**READING PASSAGE:**
She wants viewers to consider her work a kind of “gateway.”

“I’m not trying to prove anything. I’m not looking for materials that prove a point. I’m just saying the who or the how or the what,” she says.

The work begins with a vague notion of something interesting that sheds a bit of light on how the world operates.

Then it’s study time. Popular and academic works on the theme are consulted, experts are interviewed, archives combed. She says about 60 per cent of the work needed to create a new piece is done in the library, not the studio. 

Kiwanga credits her anthropology degree from McGill University with giving her the research skills necessary to her artistic practice.   

For her sense of the world, she gives some credit to Hamilton. She now divides her time between Canada, France and Tanzania, but it was Steeltown that first showed her the world is a big place. 

“Growing up in downtown Hamilton was quite diverse,” she says.

**ACTIONS TO TAKE:**
[A] In the Kiwanga passage, what share of the work on a new piece is done in the library?
[B] Return the stretch of the Kiwanga passage from "The work begins" through "a big place.".
The material after the Kiwanga passage has no connection to it.

**PROVIDED RECORDS:**
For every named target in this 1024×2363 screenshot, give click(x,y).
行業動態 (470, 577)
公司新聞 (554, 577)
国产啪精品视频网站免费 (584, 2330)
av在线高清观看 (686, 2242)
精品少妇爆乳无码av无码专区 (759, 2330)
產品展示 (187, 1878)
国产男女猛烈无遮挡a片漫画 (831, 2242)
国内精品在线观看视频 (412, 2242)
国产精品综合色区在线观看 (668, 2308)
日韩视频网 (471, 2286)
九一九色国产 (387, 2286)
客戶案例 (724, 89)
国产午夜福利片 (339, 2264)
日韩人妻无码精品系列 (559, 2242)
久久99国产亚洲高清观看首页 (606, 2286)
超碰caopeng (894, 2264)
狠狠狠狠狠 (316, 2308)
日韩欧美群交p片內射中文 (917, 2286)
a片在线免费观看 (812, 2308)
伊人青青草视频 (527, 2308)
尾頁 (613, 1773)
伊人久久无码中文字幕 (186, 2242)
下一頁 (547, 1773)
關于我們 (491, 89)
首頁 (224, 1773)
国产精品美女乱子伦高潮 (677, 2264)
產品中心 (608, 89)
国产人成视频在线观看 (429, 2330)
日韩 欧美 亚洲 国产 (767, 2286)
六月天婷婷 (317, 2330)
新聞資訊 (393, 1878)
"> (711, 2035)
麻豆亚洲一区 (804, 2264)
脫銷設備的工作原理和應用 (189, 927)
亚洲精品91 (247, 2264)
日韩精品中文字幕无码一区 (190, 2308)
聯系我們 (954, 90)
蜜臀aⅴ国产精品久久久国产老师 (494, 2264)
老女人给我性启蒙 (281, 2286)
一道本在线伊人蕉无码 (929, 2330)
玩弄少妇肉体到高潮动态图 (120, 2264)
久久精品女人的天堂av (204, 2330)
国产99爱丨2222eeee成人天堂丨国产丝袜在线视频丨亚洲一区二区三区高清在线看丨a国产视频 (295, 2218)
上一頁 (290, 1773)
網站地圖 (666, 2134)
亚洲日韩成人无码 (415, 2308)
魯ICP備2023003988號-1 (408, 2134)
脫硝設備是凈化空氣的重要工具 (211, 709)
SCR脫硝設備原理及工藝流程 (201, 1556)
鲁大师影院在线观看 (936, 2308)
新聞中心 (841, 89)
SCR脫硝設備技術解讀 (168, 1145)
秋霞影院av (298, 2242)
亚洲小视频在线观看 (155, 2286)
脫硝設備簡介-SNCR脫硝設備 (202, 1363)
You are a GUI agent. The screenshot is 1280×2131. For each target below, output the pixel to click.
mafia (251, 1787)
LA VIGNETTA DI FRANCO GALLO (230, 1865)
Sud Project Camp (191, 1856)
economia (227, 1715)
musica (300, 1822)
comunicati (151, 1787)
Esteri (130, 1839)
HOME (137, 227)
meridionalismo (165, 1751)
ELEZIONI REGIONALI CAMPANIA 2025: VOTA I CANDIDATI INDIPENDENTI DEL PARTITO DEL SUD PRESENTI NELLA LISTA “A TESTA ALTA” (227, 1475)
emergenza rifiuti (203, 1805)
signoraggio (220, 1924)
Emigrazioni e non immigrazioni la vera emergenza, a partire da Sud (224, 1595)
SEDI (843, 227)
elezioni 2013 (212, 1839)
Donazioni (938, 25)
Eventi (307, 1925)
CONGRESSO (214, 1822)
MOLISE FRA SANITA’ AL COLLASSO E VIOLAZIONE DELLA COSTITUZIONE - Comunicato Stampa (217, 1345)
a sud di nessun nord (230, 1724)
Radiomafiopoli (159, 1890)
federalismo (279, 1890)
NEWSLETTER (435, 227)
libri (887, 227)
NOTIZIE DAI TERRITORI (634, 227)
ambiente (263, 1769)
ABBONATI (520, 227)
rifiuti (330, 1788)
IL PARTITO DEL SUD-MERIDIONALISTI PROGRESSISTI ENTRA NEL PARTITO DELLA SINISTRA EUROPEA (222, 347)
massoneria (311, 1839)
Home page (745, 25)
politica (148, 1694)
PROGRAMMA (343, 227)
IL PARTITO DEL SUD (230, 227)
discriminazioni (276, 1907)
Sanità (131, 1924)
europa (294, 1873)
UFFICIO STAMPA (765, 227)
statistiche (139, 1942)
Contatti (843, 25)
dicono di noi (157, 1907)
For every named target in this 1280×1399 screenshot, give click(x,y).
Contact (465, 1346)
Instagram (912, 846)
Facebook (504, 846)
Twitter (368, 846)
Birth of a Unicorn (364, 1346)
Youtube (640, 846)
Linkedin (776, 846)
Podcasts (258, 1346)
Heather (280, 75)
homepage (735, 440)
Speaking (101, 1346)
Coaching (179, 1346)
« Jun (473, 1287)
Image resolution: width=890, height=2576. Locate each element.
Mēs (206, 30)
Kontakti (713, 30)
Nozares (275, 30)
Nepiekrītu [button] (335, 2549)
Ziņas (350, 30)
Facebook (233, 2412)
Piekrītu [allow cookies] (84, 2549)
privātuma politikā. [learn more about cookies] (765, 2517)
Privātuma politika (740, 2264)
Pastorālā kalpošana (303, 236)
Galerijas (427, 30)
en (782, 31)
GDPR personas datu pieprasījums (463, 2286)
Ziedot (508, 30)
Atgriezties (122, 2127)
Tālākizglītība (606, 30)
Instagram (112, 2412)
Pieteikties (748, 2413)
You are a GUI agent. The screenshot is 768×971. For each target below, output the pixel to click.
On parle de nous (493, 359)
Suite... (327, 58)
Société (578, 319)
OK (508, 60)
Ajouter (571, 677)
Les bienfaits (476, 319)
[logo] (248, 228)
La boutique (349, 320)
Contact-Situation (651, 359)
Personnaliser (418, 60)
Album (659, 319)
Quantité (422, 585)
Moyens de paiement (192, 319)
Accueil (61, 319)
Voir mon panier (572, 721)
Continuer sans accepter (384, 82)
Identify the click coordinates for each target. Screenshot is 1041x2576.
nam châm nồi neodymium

**RESPONSES PER TASK:**
[A] About 60 percent.

[B]
The work begins with a vague notion of something interesting that sheds a bit of light on how the world operates.

Then it’s study time. Popular and academic works on the theme are consulted, experts are interviewed, archives combed. She says about 60 per cent of the work needed to create a new piece is done in the library, not the studio. 

Kiwanga credits her anthropology degree from McGill University with giving her the research skills necessary to her artistic practice.   

For her sense of the world, she gives some credit to Hamilton. She now divides her time between Canada, France and Tanzania, but it was Steeltown that first showed her the world is a big place.